For those with a soft ear for this sort of music, there are multiple difficulty levels to work through: Beginner, Easy, Casual, and Normal—four different classes that each come with their own obstacles, beats, and rhythmic patterns to shovel through. Granted, it isn’t overly difficult to learn, even if, say, you are playing on a tougher mode, as it’s more or less the same thing as not only Avicii: Invector, but just about every other rhythm game on the market, for that matter.
What makes it all the more accessible is its beginner-friendly modes—slow-moving tutorials that not only walk you through the basics, but also provide you with an insight into how the scoring system works, too. It’s all bread-and-butter, simple fun — and not, for example, Guitar Hero 3’s “Through the Fire and Flames.” With that being said, I did find that the spike in difficulty between Casual and Normal was a little OTT, especially with some of the tracks that opted for fewer prompts than others.
It goes without saying at this point, but if you are a bit of a die-hard fan of rhythm games—Melody of Memory, Avicii: Invector, and Hi-Fi Rush, to list just a few—then you’ll definitely find Rhythm Galaxy to your liking. It isn’t the longest game in the world, but then, most games of a similar style never usually are — so you get what you’re given, basically. However, with its inclusion of a four-player local co-op mode, it does manage to boost the overall depth of the journey—a fact that I was often willing to entertain, if only to break up the story and take respite in another timeline.

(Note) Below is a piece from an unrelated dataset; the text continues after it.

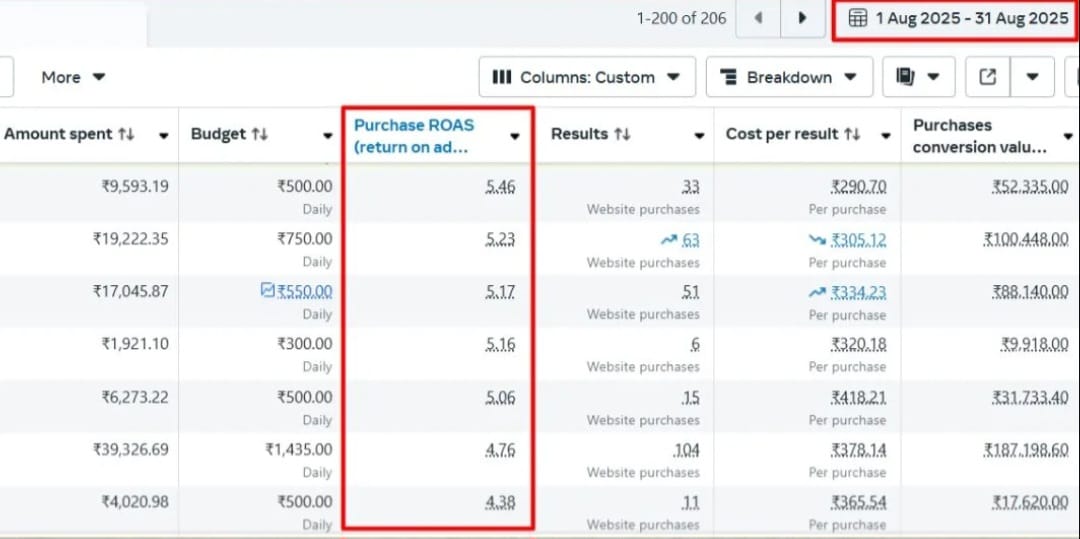Expand the Breakdown dropdown
The width and height of the screenshot is (1080, 539).
788,77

I will say this: Galaxy Rhythm doesn’t expand on the core mechanics all that much, nor does it make much of an effort to tear away from the original space-centric setting, either. It’s glorified DLC, if anything, so while it certainly does provide more than enough content to shovel through, there’s nothing to say that it couldn’t have been released as an expansion for the debut chapter. What’s more, I also can’t shake the thought of it being a mere cash grab over anything else; Avicii: Invector was a fantastic tribute to one of EDM’s most beloved pioneers, but a sequel just wasn’t entirely necessary.
When all’s said and done, there aren’t all that many rhythm games out there that are as visually appealing as Rhythm Galaxy. However, while it is aesthetically pleasing in its own right, the fact still remains: it isn’t a new game, nor is it a massive knock in a new direction for the genre, either. With all of that said, it’s sure to please its target demographic — particularly those with a high tolerance for chart music and anything that adopts a generic beat.
Invector: Rhythm Galaxy Review (Xbox One, Xbox Series X|S, PlayStation 4, PlayStation 5, Switch & PC)
Invector: Rhythm Galaxy doesn’t build on its original blueprint all that much, but where it lacks in alterations, it most definitely makes up for in genuinely addictive gameplay.